Marina Sarruf
São Paulo – Os contatos comerciais realizados durante os três dias da Exposição do Algodão Egípcio, que ocorreu na semana passada no Espaço Câmara Árabe em São Paulo, podem gerar negócios de US$ 2,5 milhões a US$ 3 milhões para os próximos 12 meses, segundo previsão de Abdel Wahab Mansur, diretor da Lotas Comércio Exterior, empresa que representa diversos fornecedores egípcios. "Acredito que o resultado foi muito satisfatório", afirmou.
De acordo com Mansur, das 20 empresas que mandaram representantes, 90% devem fechar negócios. "Vieram os importadores certos", disse. Entre as companhias que participaram estão a Zêlo, Cinerama, Dohler, Sancris, Selene e Toyobo.
"Muitas vieram de fora de São Paulo", acrescentou Mansur. Compareceram também representantes de entidades, como o Serviço Nacional da Indústria (Senai) e da Associação Brasileira do Vestuário (Abravest). Foram exibidos produtos de toda a cadeia produtiva, como algodão em pluma, fios, tecidos e confecções. O diretor da Lotas quer repetir a mostra no próximo ano.

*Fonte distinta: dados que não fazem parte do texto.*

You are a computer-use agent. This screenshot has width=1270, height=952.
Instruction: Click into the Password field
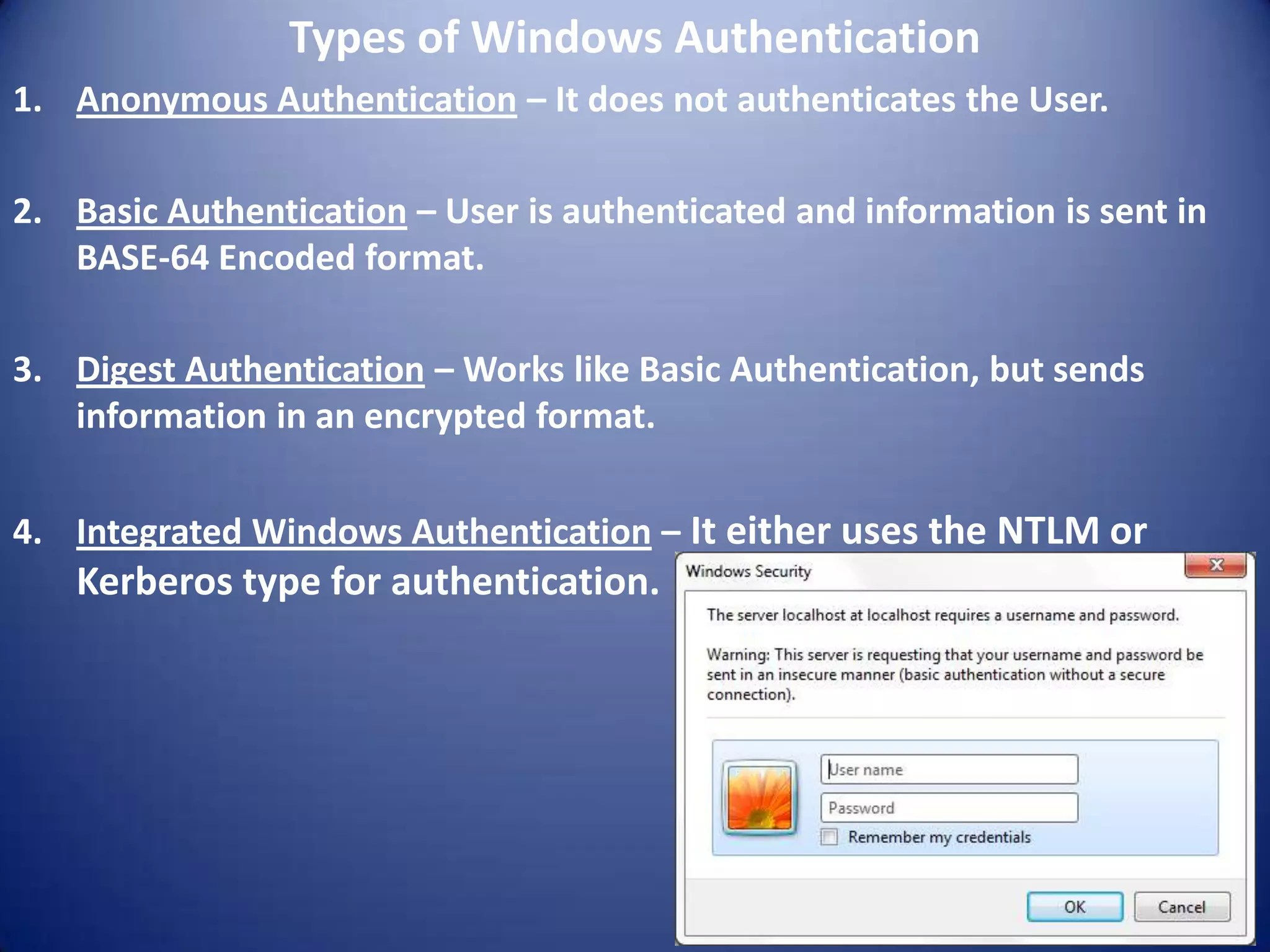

Segundo o cônsul comercial do Egito em São Paulo, Mohamed Bakri Agami, é necessário continuar promovendo os produtos egípcios no Brasil. "Não só o algodão, mas os móveis, softwares, produtos petroquímicos, fertilizantes, entre outros", disse. A mostra foi promovida pelo escritório comercial do país árabe na capital paulista.
Para o secretário-geral da Câmara de Comércio Árabe-Brasileira, Michel Alaby, o resultado da mostra foi positivo. "É nosso objetivo também auxiliar os exportadores egípcios", disse. Em eventos futuros, porém, ele quer presença física de mais exportadores egípcios para um contato cara a cara com os empresários brasileiros.